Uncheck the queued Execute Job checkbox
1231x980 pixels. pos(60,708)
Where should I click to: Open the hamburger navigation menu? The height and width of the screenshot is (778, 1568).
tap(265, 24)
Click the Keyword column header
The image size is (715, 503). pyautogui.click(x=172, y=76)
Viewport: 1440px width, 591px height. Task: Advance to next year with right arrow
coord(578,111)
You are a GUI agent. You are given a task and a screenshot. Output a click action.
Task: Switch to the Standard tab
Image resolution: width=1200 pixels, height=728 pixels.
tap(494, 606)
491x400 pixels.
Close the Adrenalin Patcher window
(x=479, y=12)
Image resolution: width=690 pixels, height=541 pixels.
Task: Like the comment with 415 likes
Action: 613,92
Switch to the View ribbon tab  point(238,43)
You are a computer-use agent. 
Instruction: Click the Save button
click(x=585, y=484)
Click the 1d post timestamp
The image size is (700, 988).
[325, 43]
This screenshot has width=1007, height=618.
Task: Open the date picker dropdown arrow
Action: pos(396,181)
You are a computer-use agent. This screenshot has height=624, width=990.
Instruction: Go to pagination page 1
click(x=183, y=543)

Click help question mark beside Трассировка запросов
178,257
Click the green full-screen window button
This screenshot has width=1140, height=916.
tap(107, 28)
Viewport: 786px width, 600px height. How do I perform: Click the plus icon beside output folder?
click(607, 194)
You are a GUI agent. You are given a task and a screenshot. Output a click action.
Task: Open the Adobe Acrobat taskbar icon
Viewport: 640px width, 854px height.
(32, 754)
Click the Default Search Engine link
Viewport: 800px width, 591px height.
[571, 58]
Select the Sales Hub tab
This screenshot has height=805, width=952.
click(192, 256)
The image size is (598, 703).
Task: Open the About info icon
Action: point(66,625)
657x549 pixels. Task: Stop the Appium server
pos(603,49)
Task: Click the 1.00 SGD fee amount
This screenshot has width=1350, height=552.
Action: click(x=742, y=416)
____
To do => Write out the whole listing again, keeping every character as it is.

Result for this exercise =>
Uncheck the queued Execute Job checkbox
1231x980 pixels. pos(60,708)
Where should I click to: Open the hamburger navigation menu? The height and width of the screenshot is (778, 1568).
tap(265, 24)
Click the Keyword column header
The image size is (715, 503). pyautogui.click(x=172, y=76)
Viewport: 1440px width, 591px height. Task: Advance to next year with right arrow
coord(578,111)
You are a GUI agent. You are given a task and a screenshot. Output a click action.
Task: Switch to the Standard tab
Image resolution: width=1200 pixels, height=728 pixels.
tap(494, 606)
491x400 pixels.
Close the Adrenalin Patcher window
(x=479, y=12)
Image resolution: width=690 pixels, height=541 pixels.
Task: Like the comment with 415 likes
Action: 613,92
Switch to the View ribbon tab  point(238,43)
You are a computer-use agent. 
Instruction: Click the Save button
click(x=585, y=484)
Click the 1d post timestamp
The image size is (700, 988).
[325, 43]
This screenshot has width=1007, height=618.
Task: Open the date picker dropdown arrow
Action: pos(396,181)
You are a computer-use agent. This screenshot has height=624, width=990.
Instruction: Go to pagination page 1
click(x=183, y=543)

Click help question mark beside Трассировка запросов
178,257
Click the green full-screen window button
This screenshot has width=1140, height=916.
tap(107, 28)
Viewport: 786px width, 600px height. How do I perform: Click the plus icon beside output folder?
click(607, 194)
You are a GUI agent. You are given a task and a screenshot. Output a click action.
Task: Open the Adobe Acrobat taskbar icon
Viewport: 640px width, 854px height.
(32, 754)
Click the Default Search Engine link
Viewport: 800px width, 591px height.
[571, 58]
Select the Sales Hub tab
This screenshot has height=805, width=952.
click(192, 256)
The image size is (598, 703).
Task: Open the About info icon
Action: point(66,625)
657x549 pixels. Task: Stop the Appium server
pos(603,49)
Task: Click the 1.00 SGD fee amount
This screenshot has width=1350, height=552.
Action: click(x=742, y=416)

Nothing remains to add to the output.